Castrillon called refusal to negotiate with the FARC "hypocritical," because all of Colombia—leading families, businessmen, military and police—has been corrupted by the drug trade. He should know. The term "narco-alms" was coined after Castrillón met with drug kingpin Carlos Lehder, blessed his lodging in the earlier 1980s, and admitted he took money from the trafficker. Likewise, Castrillon confessed publicly in 1984 that he took money from Pablo Escobar's Medellin cartel—for a good cause, of course: to keep it from being used in illegal activities such as prostitution. And, he warned the donors that giving money would not save their souls.

Brazil's Political Bubble Will Pop, Too

WASHINGTON, April 7 (EIRNS)—A foretaste of the nasty shock Brazilian policymakers are in for when London's carry-trade bubble pops under them, was seen at the Woodrow Wilson Center's Brazil Institute forum today, on prospects for Brazil's October 2010 Presidential elections. Brazilian political analysts and leading U.S. Brazilianologists sat around discussing pre- and post-election trends, starting from the premise that Brazil's economic "success" ensures economic and political stability, no matter who wins the election. This, in an economy based, as EIR has documented, on the biggest speculative bubble around.

In this surreal environment, the most lunatic was Chris Garman, Latin America head of the so-called political risk consultancy, Eurasia Group. Garman reported that his firm's clients—hedge funds and institutional investors located in London, Wall Street and Boston—consider Brazil "the market darling," and believe that not much is at stake in the election, because the political class agrees that monetarist policies cannot be violated. Garman insisted that the issue in the elections, is the differences in how the two main contenders will "manage abundance."

It was left to EIR's Gretchen Small to drop "a stinkbomb" into the discussions, pointing out that the "abundance" they were yakking about is based entirely on the speculative carry trade, and the entire international financial system is blowing up! The Euro is at the point of disappearing. And what will that do to all their political projections for Brazil?

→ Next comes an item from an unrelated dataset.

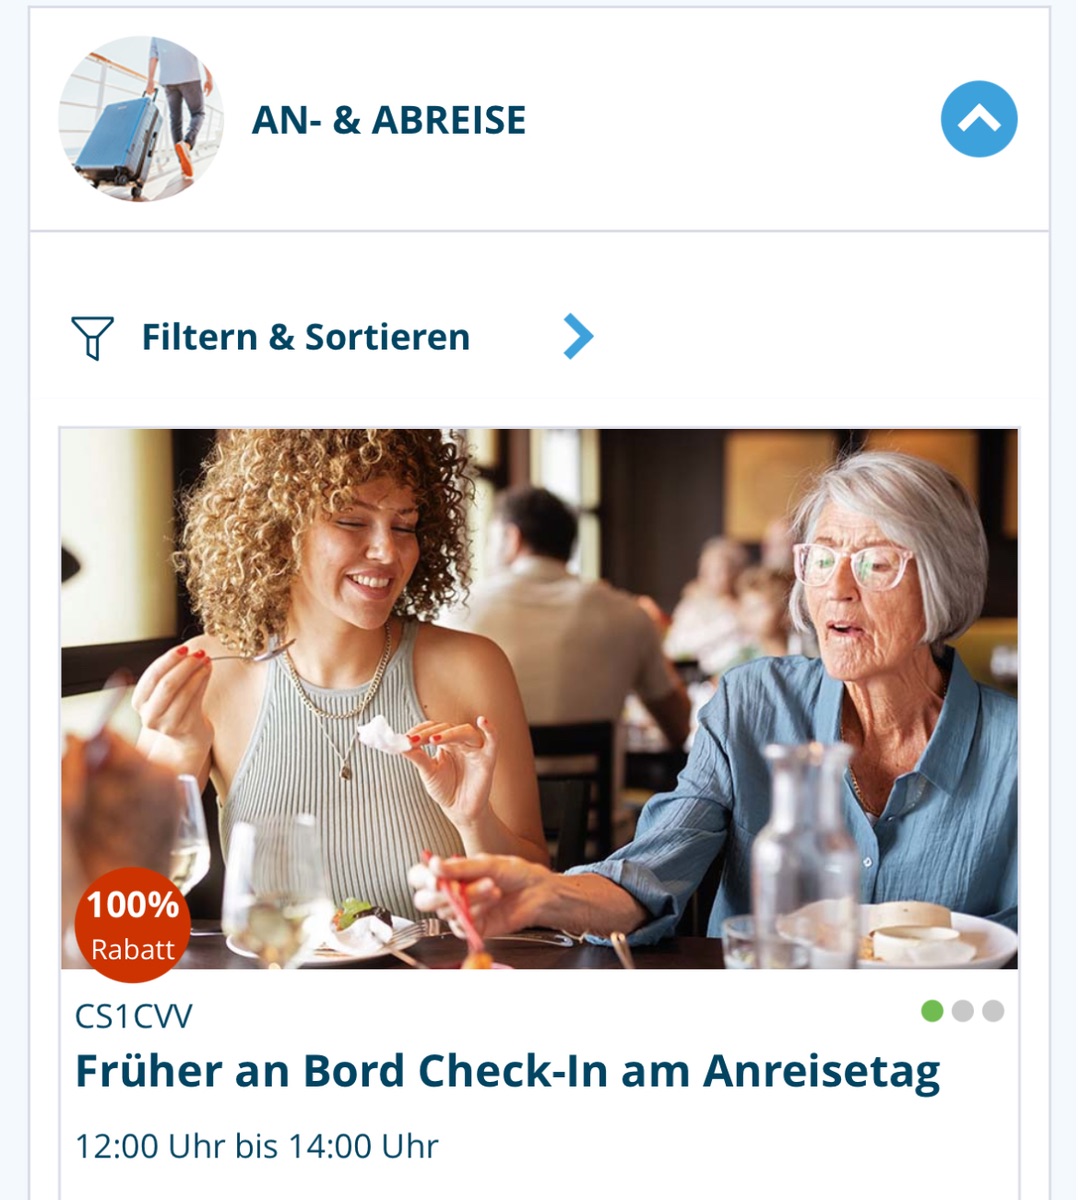This screenshot has height=1200, width=1079.
Task: Click the word Rabatt in red circle
Action: [133, 949]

To which Garman fanatically insisted that none of that would hurt Brazil's great success story, while many nodded their agreement.

Brazilians Die in Mudslides: No Natural Disaster

April 13 (EIRNS)—Historic levels of rain fell in the state of Rio de Janeiro last week, but like the destruction wrecked by the January earthquake in Haiti, the rising death toll in Rio is not a result of rain, but a policy of throwing millions of people onto the garbage heaps—literally.

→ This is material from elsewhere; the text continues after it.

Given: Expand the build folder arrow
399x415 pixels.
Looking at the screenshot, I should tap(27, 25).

Mud and landslides crushed homes and people in "favelas" built precariously on steep slopes in and near the city of Rio de Janeiro this week, leaving a confirmed death toll at 239 by April 13, with dozens still missing; the homes of 11,000 people destroyed; while 60,000 fled homes that are at risk.

Rio's mudslides expose the ugly oligarchic culture which Lyndon LaRouche has identified as what London finds so congenial for such imperialist frauds as the so-called "BRIC" (Brazil, Russia, India, China forum). While rich elites live in their walled communities and armed fortresses, the majority of Brazil's people still live in slave-like conditions, or worse. A fifth or more of the city of Rio de Janeiro's people live piled on top of each other in the infamous favelas, the 500 or so slums covering its steep hillsides, in self-built shacks, with no public services. Most are under the control of drug gangs, and police dare not enter.

When the rains hit, the lack of drainage and haphazard construction turned these hillsides into time-bombs. The worst catastrophe occurred in Niteroi, across the harbor from Rio, where 154 people, so far, were buried in one hill alone, after a forty-foot wall of earth and garbage roared down its slopes. Morro do Bumba had been built on top of a garbage dump, with no drainage system, and the ferocity of the slide is believed to have been generated by an explosion of methane released by the rotting garbage.

At least 18 of Rio's favelas are built on garbage dumps, it is now reported.